▸ WHAT YOU NEED TO DO:
In the entries below, which lines run from the one containing "Click the wind vane anemometer icon" to the one containing "Open the Task"? Copy exactly those lines, ends included, and no others.

▸ DATA FOR THE TASK:
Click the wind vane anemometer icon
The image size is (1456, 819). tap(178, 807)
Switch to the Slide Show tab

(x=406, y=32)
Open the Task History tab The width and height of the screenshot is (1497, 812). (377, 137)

* * *

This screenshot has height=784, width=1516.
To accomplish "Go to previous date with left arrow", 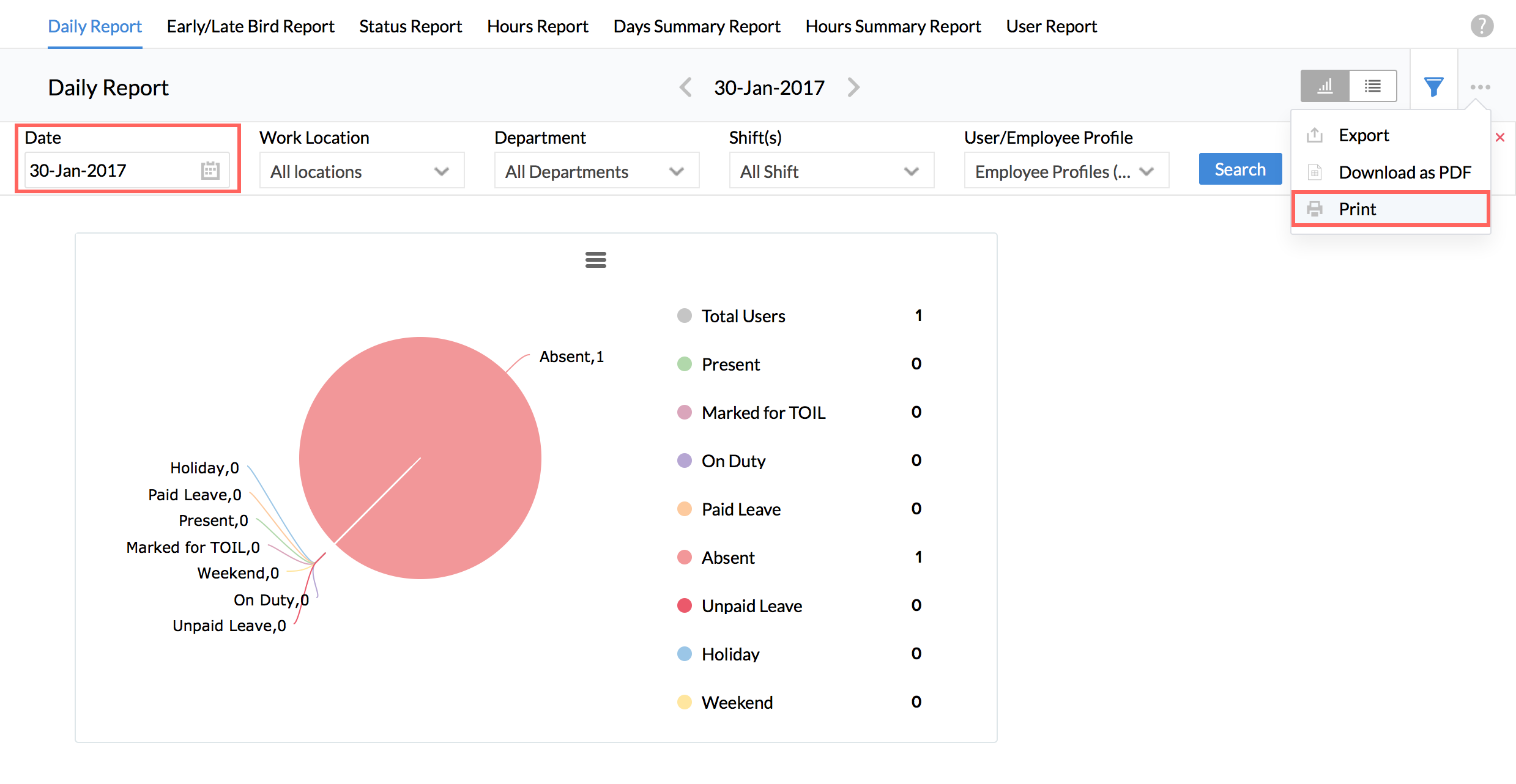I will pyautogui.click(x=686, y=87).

▸ SOLUTION BELOW:
Click the wind vane anemometer icon
The image size is (1456, 819). tap(178, 807)
Switch to the Slide Show tab

(x=406, y=32)
Open the Task History tab The width and height of the screenshot is (1497, 812). (377, 137)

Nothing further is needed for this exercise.